In 2009, Fuller testified in the military commission trial of Omar Khadr. Fuller recounted that he interrogated Khadr at Bagram Airbase on October 7, 2002, three months after Khadr was captured. Fuller's report of the interview, written right after it, was introduced as evidence in the trial. The report stated that Khadr took several minutes to identify Maher Arar from a photograph. It also stated that Khadr thought he saw Arar at a Kabul, Afghanistan safe house in September and October 2001. The day after the interrogation, October 8, 2002, Arar, who had been in detention at J.F.K. airport for the past 12 days, was extraordinarily rendered to Syria.
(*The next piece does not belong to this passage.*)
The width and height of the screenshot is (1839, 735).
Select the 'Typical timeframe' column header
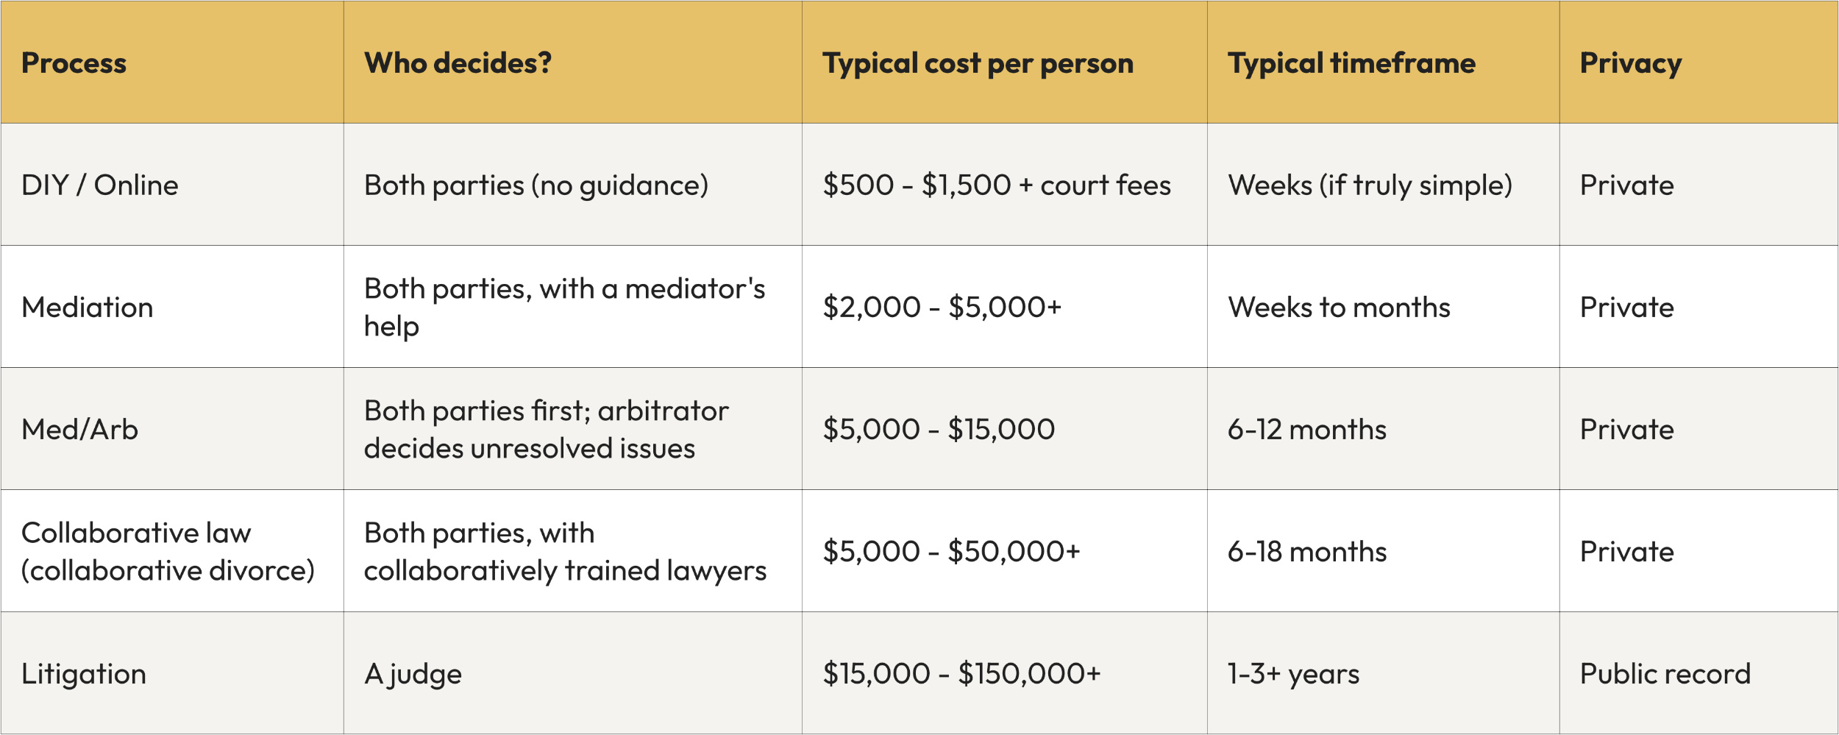(x=1351, y=63)
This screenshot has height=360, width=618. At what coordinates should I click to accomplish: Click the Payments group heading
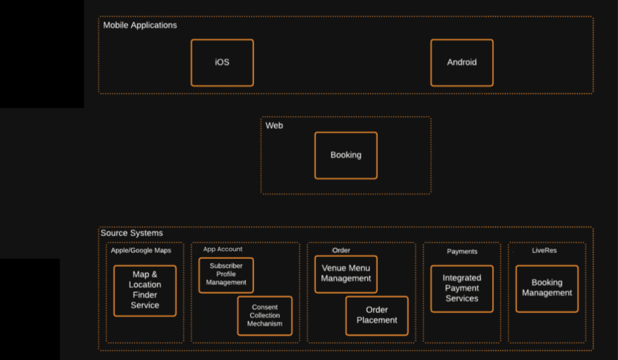461,251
==2009 Bronx terrorism plot==
Fuller was the FBI handler of the informant Shahed Hussain, who conspired with James Cromitie to attempt an attack on two synagogues in the Bronx in 2009. Officially, the FBI authorized Hussain to offer US$5,000 to each man participating in the plot but how much money they believed they were doing it for remains unclear. Cromitie, along with three other defendants, was convicted and sentenced to 25 years in prison. Fuller testified at the trial that the informant, Shahed Hussain, made twelve trips to a mosque in Newburgh, New York, "to attempt to interact with other individuals in other F.B.I. counterterrorism operations," and to keep his ear open for "radical Islamic thoughts." Hussain was paid $44,000 for expenses and $53,000 for his services over a three-year period.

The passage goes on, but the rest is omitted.